Viticulturists plan carefully to constrain vine vigor through controlled irrigation and matching planting sites with specific varieties and trellis types. But, Harbertson said, most aspects of vineyard infrastructure are capital intensive, and managers are reluctant to change things once they are in the ground.
Instead, she is researching the possibility of using a naturally occurring plant hormone to control vigor.
“My ongoing and future work includes testing strigolactone in combination with various pruning regimes in order to understand what the most effective, practical and economically viable protocol will be,” Harbertson said. “Along the way, I’m going to optimize certain analytical methods that will tell us how much strigolactone is in these plants naturally, as well as where the minimum threshold for effective vigor control lies.”
In Pullman, doctoral student Kathie Nicholson is investigating the possibility of detecting genetic differences in varietals and in clones within those varieties.
“The identification of varieties relies primarily on ampelography, the visual assessment of morphological features of the vine – primarily leaves, but also shoots, inflorescences, clusters and berries,” she said.
“Clonal identification is dependent on precise record keeping and the faith that each cutting from a particular clone is properly labeled and tracked,” she said.
“With ampelography, a lot is left to the subjective interpretation of plant features, while with cloning there is always the possibility of record-keeping errors or of plant material getting switched around,” she said. “So we really need a reliable method for identifying varieties and their clones.”
Faculty mentor grad students
Yun Zhang and Eileen Harbertson are both graduate students mentored by WSU Chateau Ste. Michelle Distinguished Professor of Viticulture Markus Keller. Learn more about research in Keller’s lab at http://bit.ly/kellervit.
Kathleen Wang is a graduate student working with viticulturist and assistant professor Bhaskar Bondada at WSU Tri-Cities. Learn more about Bondada’s work at http://bit.ly/uixMeL.
Kathie Nicholson is a graduate student working under the mentorship of horticultural genomicist Amit Dhingra. Learn more about research in Dhingra’s lab at http://bit.ly/sCRADO.
Nicholson has her work cut out for her. Grape varieties have been successfully distinguished using modern DNA analysis, but the differences among clones are much more subtle. She will have to break new ground to develop a test that can detect minute molecular differences.
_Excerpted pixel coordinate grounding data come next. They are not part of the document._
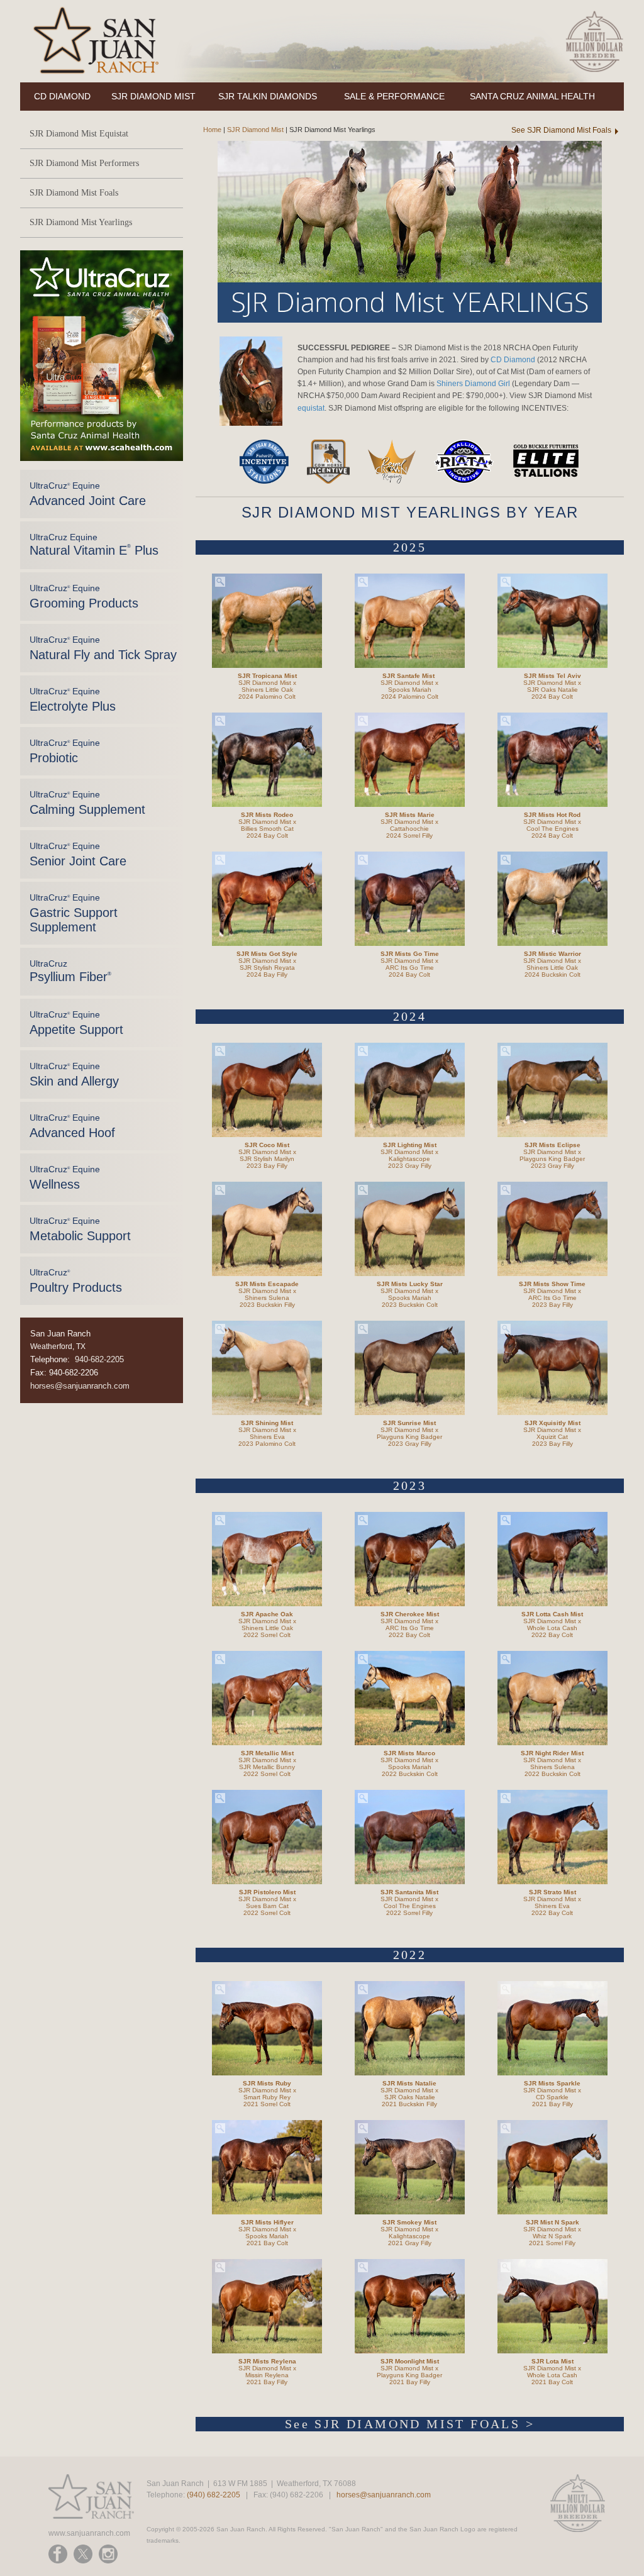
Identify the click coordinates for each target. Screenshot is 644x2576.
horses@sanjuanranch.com (80, 1386)
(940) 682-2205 (213, 2494)
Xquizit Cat (552, 1436)
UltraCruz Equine (88, 494)
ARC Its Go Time (410, 967)
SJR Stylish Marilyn (267, 1158)
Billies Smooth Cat (267, 828)
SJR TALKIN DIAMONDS (267, 96)
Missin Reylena (267, 2375)
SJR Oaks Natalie (552, 689)
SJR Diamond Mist (255, 129)
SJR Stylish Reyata (267, 967)
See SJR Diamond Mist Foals (561, 130)
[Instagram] (108, 2554)
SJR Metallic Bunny (267, 1766)
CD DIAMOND (62, 96)
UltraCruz (70, 971)
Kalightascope (409, 1158)
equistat (311, 408)
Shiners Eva (267, 1436)
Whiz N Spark (552, 2236)
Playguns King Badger (552, 1158)
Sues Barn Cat (267, 1905)
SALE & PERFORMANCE (394, 96)
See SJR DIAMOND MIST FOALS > (410, 2424)
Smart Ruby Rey (267, 2097)
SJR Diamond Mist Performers (84, 163)
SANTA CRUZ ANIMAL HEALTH (532, 96)
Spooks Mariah (409, 689)
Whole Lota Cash (552, 1627)
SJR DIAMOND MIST (153, 96)
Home (208, 129)
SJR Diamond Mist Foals (74, 192)
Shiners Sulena (267, 1297)
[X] (83, 2554)
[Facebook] (57, 2554)
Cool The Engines (552, 828)
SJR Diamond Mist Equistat (79, 133)
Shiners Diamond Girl (473, 383)
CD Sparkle (552, 2097)
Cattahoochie (409, 828)
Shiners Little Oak (267, 689)
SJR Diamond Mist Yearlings (81, 222)
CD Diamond (513, 359)
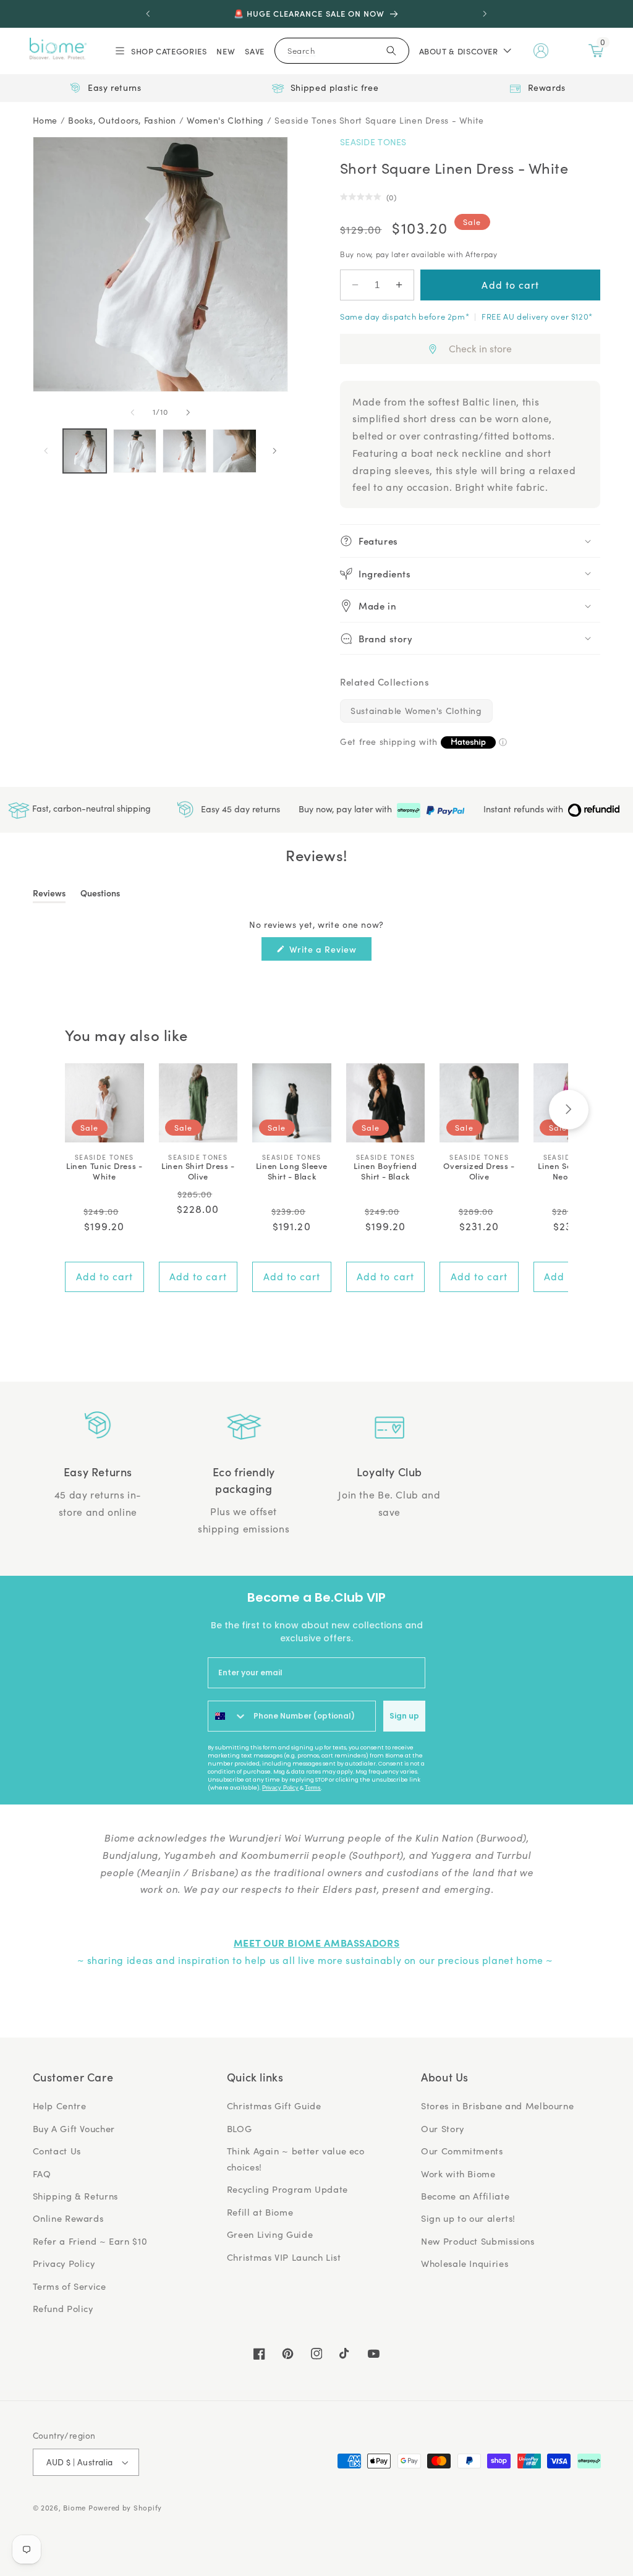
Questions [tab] (100, 894)
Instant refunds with (524, 809)
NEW (225, 51)
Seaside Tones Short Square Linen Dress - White (379, 120)
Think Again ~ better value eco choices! (296, 2159)
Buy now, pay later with (346, 809)
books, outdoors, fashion (122, 120)
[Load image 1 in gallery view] (84, 450)
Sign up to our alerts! (468, 2218)
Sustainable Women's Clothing (416, 710)
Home (45, 120)
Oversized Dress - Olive (478, 1171)
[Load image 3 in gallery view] (184, 450)
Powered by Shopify (125, 2507)
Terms (313, 1788)
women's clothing (225, 120)
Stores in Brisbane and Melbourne (497, 2105)
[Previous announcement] (147, 13)
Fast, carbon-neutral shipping (90, 808)
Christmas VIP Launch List (284, 2257)
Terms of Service (69, 2286)
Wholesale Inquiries (464, 2263)
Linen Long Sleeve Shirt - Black (292, 1171)
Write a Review (329, 951)
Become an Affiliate (465, 2196)
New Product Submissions (478, 2241)
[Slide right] (188, 412)
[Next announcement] (485, 13)
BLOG (239, 2128)
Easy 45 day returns (239, 808)
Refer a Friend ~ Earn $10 (90, 2241)
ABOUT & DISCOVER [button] (458, 51)
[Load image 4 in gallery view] (234, 450)
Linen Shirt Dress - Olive (197, 1171)
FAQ (42, 2173)
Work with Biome (458, 2173)
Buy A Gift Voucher (74, 2128)
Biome (74, 2507)
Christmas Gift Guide (274, 2105)
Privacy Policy (280, 1788)
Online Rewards (68, 2218)
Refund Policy (63, 2308)
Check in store (480, 348)
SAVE (255, 51)
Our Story (442, 2128)
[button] (160, 51)
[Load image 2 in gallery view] (134, 450)
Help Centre (60, 2105)
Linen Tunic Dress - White (104, 1171)
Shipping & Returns (75, 2196)
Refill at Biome (260, 2212)
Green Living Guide (270, 2234)
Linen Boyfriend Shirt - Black (385, 1171)
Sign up (404, 1716)
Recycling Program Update (287, 2189)
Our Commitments (462, 2151)
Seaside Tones (373, 142)
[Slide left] (132, 412)
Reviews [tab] (49, 894)
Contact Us (57, 2151)
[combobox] (227, 1716)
Her work is no mere academic exercise, though. As part of her recently completed master’s work, Nicholson surveyed both winemakers and consumers in order to get a picture of how each group ranks their awareness and the importance of clones. Both winemakers and wine drinkers are interested in clonal varieties.
Nicholson suspects that, just as differentiation of variety and vineyard have helped wineries market the distinctiveness of their product from others, clonal varieties will offer consumers new choices and marketers new leverage to expand the rapidly growing industry.